Read the data below. Every line holding the string "Sold" must be copied.

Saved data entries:
-*-
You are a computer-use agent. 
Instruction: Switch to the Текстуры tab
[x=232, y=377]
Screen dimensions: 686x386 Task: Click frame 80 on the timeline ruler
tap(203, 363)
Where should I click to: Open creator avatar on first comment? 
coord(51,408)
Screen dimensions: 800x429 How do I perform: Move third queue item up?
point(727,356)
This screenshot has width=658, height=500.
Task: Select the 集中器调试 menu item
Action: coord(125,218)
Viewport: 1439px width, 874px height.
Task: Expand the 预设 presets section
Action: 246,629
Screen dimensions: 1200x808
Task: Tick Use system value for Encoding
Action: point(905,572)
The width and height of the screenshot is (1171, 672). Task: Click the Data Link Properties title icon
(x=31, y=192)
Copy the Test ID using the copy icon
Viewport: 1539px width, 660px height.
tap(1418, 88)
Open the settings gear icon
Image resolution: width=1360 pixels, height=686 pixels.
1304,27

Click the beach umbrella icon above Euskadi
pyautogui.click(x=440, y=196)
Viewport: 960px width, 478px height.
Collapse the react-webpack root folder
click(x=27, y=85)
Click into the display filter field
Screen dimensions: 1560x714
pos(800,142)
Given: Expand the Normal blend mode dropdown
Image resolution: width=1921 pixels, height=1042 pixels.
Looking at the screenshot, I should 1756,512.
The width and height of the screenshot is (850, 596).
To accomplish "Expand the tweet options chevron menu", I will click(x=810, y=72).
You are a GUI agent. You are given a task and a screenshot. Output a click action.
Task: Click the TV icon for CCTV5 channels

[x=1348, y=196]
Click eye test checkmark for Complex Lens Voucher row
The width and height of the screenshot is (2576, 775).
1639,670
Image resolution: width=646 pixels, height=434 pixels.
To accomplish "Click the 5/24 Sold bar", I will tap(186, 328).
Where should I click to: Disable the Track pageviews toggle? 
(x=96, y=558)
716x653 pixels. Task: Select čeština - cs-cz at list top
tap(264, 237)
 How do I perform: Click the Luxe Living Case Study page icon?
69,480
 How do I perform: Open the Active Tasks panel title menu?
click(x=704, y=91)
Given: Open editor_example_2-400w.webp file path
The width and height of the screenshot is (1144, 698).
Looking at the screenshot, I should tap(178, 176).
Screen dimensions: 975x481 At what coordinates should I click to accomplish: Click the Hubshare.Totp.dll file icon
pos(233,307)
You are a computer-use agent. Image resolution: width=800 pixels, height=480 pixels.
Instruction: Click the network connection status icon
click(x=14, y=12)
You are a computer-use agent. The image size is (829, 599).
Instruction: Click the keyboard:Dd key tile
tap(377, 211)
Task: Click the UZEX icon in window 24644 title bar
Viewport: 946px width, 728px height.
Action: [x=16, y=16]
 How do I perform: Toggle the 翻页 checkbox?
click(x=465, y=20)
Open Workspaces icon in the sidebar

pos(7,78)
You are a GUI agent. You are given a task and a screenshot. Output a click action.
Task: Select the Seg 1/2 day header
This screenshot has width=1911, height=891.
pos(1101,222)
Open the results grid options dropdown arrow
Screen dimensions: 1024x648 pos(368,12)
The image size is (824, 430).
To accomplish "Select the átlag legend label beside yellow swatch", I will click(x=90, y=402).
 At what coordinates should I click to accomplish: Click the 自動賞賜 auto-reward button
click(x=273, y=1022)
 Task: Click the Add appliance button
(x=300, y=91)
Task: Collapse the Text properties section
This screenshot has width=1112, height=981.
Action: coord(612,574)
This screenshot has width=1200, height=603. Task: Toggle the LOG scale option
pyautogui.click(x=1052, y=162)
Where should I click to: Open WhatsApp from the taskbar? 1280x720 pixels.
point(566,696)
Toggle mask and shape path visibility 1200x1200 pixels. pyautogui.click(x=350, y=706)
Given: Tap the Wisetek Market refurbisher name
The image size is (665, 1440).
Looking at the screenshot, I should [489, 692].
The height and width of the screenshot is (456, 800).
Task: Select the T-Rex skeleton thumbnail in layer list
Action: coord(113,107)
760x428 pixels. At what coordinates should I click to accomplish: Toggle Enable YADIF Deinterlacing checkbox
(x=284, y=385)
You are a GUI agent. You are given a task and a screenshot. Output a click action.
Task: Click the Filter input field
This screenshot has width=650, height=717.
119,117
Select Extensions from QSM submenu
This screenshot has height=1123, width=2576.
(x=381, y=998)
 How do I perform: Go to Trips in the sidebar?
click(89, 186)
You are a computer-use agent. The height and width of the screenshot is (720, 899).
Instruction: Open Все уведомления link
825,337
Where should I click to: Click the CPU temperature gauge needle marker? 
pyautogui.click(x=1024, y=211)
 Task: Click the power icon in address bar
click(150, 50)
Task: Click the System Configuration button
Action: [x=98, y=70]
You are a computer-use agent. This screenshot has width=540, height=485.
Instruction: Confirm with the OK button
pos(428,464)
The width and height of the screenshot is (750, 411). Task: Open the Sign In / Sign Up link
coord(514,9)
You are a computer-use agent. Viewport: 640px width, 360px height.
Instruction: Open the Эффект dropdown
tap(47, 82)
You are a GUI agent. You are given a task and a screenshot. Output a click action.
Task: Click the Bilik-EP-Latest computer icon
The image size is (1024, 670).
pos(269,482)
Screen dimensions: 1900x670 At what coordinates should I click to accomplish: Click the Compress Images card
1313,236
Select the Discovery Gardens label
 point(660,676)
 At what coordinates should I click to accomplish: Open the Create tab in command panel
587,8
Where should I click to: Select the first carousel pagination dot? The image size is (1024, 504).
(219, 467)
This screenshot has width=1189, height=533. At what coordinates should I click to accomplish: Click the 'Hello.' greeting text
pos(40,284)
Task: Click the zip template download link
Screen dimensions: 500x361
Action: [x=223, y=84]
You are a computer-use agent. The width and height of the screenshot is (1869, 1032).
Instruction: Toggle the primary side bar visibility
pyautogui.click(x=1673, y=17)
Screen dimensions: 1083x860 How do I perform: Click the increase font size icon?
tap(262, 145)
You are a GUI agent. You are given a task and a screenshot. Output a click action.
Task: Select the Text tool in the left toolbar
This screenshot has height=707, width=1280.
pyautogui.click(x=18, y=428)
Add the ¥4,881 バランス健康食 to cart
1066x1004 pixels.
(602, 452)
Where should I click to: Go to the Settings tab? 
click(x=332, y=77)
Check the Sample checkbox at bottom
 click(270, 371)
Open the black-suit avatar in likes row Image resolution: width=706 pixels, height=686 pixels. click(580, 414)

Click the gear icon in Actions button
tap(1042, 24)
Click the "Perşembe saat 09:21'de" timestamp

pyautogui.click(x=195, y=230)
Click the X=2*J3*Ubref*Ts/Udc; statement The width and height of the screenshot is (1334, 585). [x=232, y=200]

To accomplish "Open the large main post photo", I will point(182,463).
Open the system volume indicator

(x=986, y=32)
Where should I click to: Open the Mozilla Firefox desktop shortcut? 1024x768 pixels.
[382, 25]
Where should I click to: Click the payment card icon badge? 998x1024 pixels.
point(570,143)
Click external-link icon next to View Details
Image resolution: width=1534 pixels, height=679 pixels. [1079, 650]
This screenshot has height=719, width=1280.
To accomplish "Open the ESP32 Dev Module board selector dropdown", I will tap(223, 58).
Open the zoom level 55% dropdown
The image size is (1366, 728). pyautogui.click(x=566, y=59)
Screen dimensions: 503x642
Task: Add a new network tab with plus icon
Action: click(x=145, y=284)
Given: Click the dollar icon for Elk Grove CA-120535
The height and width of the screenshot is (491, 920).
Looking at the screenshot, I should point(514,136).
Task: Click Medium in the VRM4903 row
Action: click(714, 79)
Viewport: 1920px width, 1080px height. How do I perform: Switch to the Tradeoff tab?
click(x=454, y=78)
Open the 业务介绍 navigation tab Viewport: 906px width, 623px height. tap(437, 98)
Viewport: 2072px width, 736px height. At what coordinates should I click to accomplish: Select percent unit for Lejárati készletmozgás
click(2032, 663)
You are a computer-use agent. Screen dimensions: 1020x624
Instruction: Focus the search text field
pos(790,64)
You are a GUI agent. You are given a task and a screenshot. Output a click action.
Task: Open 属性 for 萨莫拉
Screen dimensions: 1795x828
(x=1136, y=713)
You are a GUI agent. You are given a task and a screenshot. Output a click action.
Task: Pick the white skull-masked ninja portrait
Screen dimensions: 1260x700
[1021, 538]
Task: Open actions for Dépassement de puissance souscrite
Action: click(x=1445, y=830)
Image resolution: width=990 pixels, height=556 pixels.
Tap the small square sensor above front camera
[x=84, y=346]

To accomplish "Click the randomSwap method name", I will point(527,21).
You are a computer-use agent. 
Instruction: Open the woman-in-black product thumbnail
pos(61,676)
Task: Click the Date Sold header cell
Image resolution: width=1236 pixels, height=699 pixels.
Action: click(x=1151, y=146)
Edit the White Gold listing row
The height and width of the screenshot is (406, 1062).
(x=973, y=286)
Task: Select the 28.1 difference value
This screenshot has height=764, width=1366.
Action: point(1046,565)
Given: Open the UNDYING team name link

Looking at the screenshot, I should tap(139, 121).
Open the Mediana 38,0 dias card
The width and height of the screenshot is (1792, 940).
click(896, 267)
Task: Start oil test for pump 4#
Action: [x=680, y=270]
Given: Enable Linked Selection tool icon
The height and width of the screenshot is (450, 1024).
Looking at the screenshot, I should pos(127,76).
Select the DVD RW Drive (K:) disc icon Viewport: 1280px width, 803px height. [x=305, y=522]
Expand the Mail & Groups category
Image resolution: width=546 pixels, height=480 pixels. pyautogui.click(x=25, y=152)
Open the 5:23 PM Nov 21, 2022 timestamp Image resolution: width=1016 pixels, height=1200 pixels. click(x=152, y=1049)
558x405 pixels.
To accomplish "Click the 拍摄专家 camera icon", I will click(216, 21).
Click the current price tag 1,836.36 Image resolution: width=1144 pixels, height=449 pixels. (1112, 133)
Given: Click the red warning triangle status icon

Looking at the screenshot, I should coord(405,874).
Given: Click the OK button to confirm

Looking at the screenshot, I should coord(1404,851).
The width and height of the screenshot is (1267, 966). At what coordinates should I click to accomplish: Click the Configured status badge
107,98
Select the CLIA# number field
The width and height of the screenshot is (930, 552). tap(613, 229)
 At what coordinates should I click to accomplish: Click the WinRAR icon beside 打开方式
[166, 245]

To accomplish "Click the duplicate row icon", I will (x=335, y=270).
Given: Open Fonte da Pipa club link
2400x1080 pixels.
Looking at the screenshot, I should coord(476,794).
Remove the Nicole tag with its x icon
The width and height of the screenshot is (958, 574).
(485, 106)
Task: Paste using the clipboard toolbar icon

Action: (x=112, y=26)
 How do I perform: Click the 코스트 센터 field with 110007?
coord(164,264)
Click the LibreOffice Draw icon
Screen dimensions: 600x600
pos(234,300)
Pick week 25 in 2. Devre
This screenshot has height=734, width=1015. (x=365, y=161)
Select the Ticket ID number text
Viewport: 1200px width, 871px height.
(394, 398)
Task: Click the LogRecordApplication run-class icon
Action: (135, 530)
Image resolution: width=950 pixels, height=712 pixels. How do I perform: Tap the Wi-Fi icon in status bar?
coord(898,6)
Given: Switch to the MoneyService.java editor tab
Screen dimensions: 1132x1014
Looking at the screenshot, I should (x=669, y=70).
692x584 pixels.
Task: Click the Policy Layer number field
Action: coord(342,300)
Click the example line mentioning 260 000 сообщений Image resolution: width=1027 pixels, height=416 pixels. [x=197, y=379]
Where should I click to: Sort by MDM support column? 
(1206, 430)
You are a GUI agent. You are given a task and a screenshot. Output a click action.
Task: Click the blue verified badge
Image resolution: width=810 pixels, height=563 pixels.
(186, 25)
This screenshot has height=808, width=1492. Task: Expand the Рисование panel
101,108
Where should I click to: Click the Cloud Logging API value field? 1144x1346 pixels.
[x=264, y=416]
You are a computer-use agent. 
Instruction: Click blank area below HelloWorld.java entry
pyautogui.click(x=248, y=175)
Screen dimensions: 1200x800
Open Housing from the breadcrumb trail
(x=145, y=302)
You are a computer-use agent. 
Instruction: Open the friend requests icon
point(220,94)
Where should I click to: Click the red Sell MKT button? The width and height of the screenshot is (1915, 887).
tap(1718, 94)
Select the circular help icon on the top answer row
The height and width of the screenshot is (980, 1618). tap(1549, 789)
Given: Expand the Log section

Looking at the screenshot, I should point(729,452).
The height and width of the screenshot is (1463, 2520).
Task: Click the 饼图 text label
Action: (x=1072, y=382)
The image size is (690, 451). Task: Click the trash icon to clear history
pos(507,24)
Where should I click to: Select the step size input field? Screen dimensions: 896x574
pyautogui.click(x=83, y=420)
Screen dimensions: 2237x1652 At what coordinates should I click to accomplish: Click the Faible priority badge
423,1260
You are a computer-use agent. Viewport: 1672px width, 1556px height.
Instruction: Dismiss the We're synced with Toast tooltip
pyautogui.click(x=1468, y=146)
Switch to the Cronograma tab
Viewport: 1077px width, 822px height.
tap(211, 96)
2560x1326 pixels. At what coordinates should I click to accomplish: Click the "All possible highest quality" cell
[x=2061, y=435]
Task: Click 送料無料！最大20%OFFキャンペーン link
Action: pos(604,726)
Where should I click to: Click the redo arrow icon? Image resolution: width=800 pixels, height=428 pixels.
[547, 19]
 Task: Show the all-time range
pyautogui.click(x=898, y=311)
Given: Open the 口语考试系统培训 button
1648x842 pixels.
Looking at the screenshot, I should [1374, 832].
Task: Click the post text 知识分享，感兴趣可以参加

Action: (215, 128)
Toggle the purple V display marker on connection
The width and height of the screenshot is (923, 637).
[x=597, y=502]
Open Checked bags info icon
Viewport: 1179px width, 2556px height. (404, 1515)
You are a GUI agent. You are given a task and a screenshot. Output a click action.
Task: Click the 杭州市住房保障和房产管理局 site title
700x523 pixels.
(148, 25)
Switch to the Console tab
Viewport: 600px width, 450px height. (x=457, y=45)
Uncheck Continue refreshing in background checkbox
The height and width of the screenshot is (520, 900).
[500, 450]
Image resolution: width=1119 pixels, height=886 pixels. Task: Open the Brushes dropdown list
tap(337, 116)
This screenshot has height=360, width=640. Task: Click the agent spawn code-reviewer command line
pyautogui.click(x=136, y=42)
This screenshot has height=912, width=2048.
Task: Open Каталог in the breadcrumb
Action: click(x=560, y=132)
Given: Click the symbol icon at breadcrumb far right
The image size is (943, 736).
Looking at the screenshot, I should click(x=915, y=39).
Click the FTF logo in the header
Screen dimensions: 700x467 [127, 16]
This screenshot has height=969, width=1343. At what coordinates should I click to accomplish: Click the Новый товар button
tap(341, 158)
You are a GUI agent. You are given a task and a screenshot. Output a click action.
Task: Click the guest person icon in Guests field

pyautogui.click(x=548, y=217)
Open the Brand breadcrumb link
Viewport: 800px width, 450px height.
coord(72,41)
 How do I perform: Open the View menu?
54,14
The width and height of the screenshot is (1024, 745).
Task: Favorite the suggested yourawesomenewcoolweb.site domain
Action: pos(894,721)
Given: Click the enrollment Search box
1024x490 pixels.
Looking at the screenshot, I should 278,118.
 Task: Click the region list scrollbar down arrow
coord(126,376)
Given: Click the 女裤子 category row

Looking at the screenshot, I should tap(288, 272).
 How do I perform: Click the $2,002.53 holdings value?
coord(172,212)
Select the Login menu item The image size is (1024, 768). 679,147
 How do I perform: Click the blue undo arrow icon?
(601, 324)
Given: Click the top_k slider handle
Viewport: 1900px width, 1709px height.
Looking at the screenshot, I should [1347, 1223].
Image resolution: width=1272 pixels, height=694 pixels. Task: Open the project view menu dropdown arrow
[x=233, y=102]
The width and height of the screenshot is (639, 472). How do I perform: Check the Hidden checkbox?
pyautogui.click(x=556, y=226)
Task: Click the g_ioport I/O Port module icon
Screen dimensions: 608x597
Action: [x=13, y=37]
-*-
- [TASK SOLUTION]
To accomplish "Click the 5/24 Sold bar", I will tap(186, 328).
Task: Click the Date Sold header cell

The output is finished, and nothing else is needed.